Bisher wurde in Israel noch nie ein vergleichbares Gesetz vom Obersten Gericht widerrufen. Ob sich dies auf die weitere Kriegsführung auswirkt, ist ungewiss. Monatelang war es vor dem Überfall durch die Hamas in Israel zu Massenprotesten gekommen. Der israelische Armeesprecher Daniel Hagari sagte am Montag, der Überfall erfolgte möglicherweise auch deshalb am 7. Oktober, weil die Hamas die israelische Gesellschaft im Chaos wähnte.

„Die Gerichtsentscheidung widerspricht dem Willen des Volkes nach Einigkeit vor allem in Zeiten des Krieges“, kritisierte Netanjahus Likud-Partei.

Bemühungen um Feuerpause

Katar und Ägypten, die für Ende November eine einwöchige Waffenruhe zwischen Israel und der Hamas ausgehandelt hatten, bemühen sich derzeit um eine weitere Feuerpause und die Freilassung weiterer Geiseln.

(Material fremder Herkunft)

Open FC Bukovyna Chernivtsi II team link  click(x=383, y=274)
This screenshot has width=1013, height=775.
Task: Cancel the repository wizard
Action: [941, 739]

Wie die US-Nachrichtenseite Axios unter Berufung auf israelische Quellen berichtete, unterbreitete die Hamas am Sonntag einen Vorschlag für einen neuen Geiselaustausch. Dieser sehe drei Phasen vor mit jeweils einer mehr als einmonatigen Kampfpause vor, in denen sich die israelischen Truppen aus dem Gazastreifen zurückziehen sollten. Im Gegenzug erklärt sich die Hamas demnach zur Freilassung einiger Geiseln bereit. Mit der letzten Phase würde dann dem Plan zufolge das Ende des Kriegs eingeläutet, berichteten die israelischen Quellen.

Ein israelischer Vertreter sagte Axios, das Kriegskabinett habe den Vorschlag diskutiert und als inakzeptabel verworfen. Er äußerte sich aber optimistisch, dass die Gespräche über eine Feuerpause zu einem akzeptableren Plan führen könnten.

Israels Armee reagiert auf Raketenbeschuss

Unterdessen feuerte die Armee nach eigenen Angaben in Reaktion auf erneuten Raketenbeschuss aus Syrien und dem Libanon zurück. Wie sie Montagabend mitteilte, flogen fünf aus Syrien abgeschossene Raketen nach Israel und gingen in offenem Gelände nieder. Kampfflugzeuge hätten daraufhin die Abschussorte angegriffen.

An Israels nördlicher Grenze habe zudem ein Kampflugzeug „terroristische Infrastruktur“ der Hisbollah-Miliz im Libanon getroffen. Von dort aus seien am Montag Raketen in Richtung einer nordisraelischen Siedlung abgefeuert wurden, hieß es weiter.

Seit dem Beginn des Gaza-Kriegs nach dem Massaker von Terroristen der islamistischen Hamas und anderer extremistischer Gruppen in Israel am 7. Oktober kommt es immer wieder zu Konfrontationen zwischen Israels Armee und der Hisbollah in der Grenzregion.

Die Sicherheitslage in der gesamten Region ist seit dem Beginn des Gaza-Krieges sehr angespannt. Auch die Gefahr einer Ausweitung des Konflikts wächst. Die USA haben Israel dazu gedrängt, in Gaza von der intensiven Phase mit heftigen Bombardierungen zu gezielteren Schlägen gegen die Hamas überzugehen.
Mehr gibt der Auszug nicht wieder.